# Problem statement
Where the data below contains pictures, omit them; output the rest word for word.

# Supplied information
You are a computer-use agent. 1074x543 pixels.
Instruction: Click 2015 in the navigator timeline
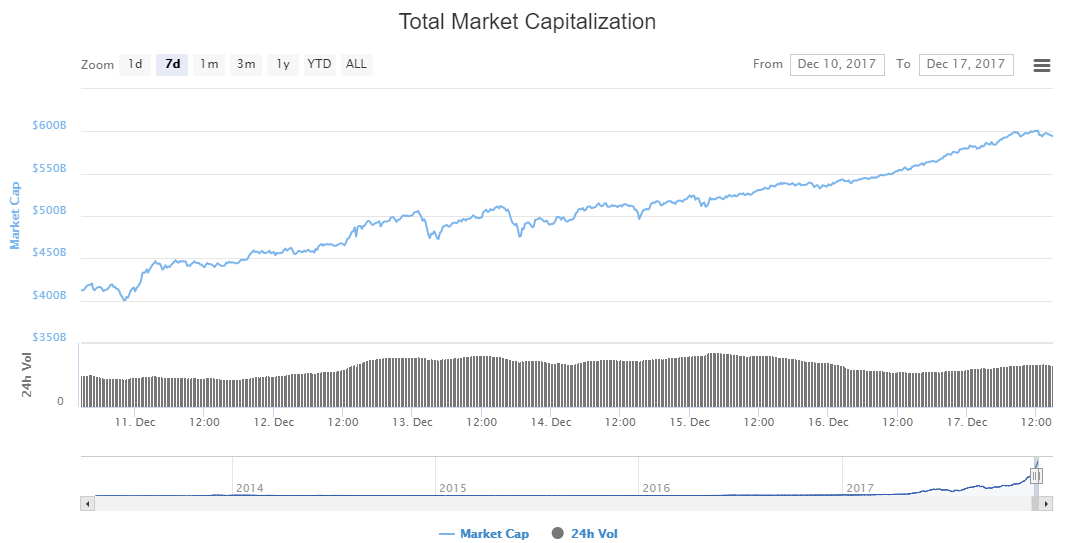click(x=453, y=488)
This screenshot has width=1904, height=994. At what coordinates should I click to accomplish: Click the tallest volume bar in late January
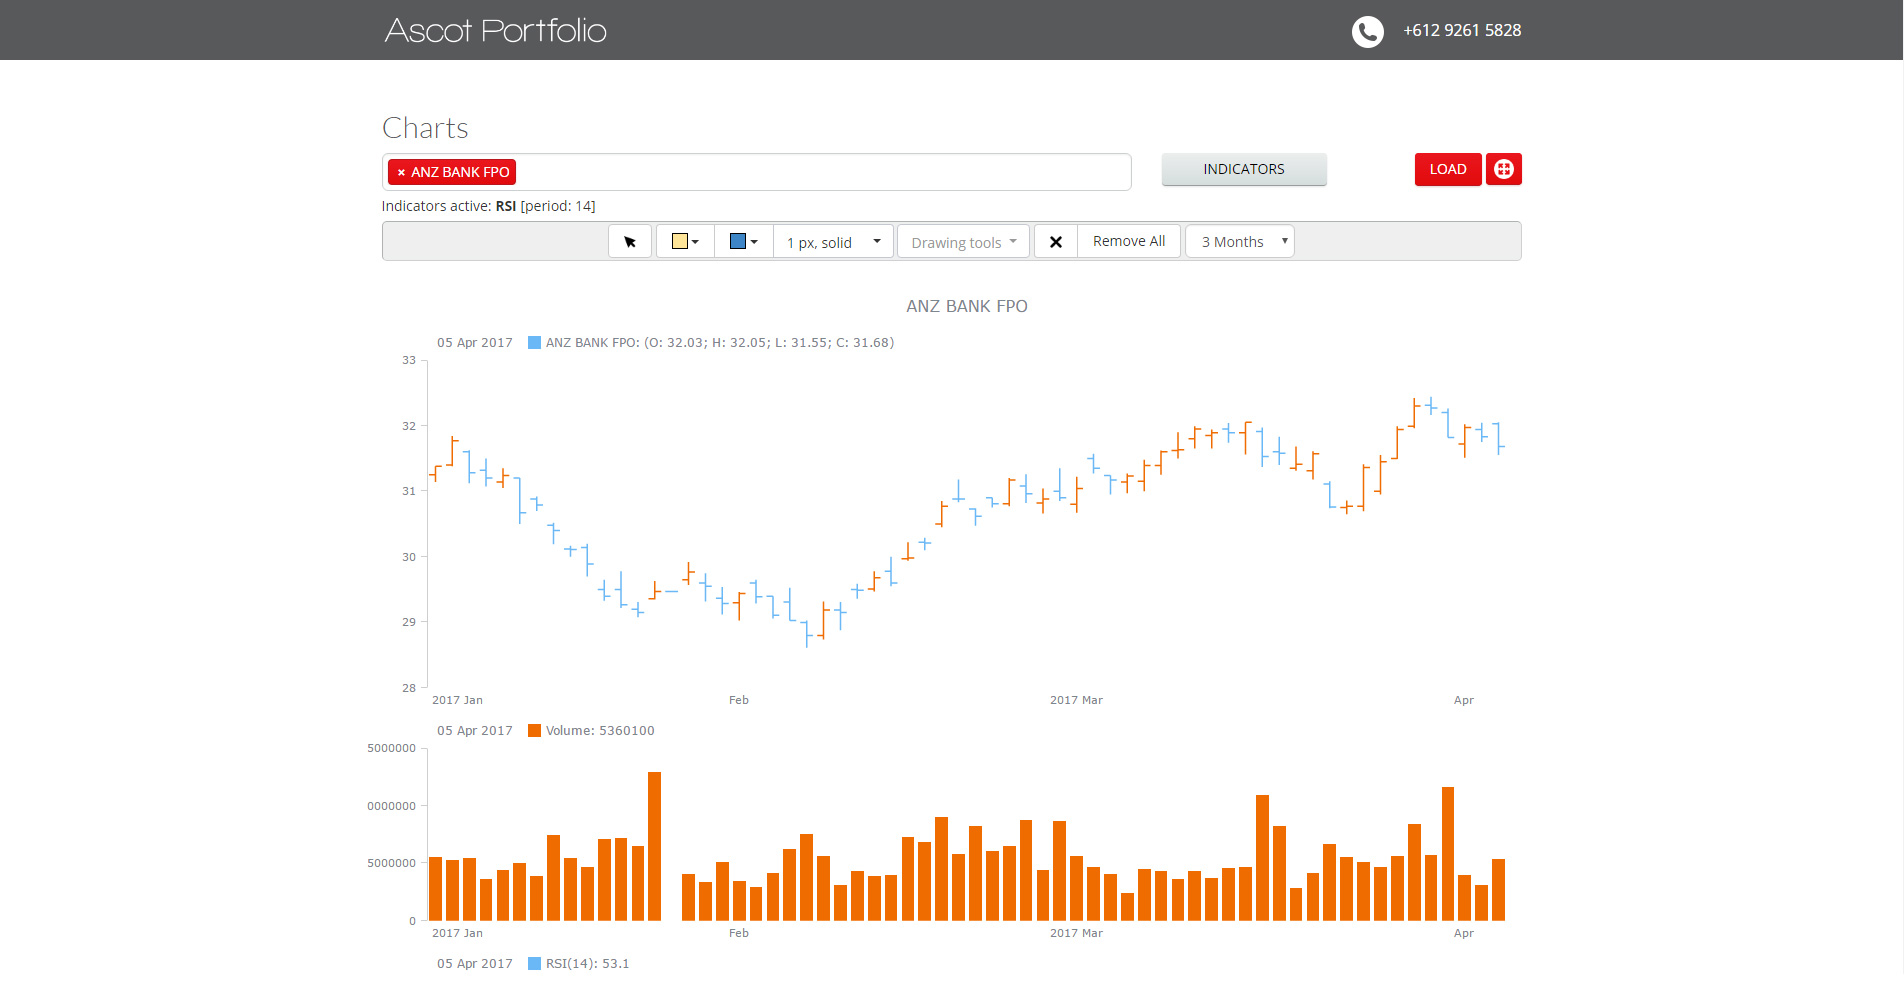[x=654, y=845]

# Answer section
You are a computer-use agent. 1074x543 pixels.
Instruction: Click 2015 in the navigator timeline
click(x=453, y=488)
This screenshot has width=1904, height=994. At what coordinates should I click to accomplish: Click the tallest volume bar in late January
[x=654, y=845]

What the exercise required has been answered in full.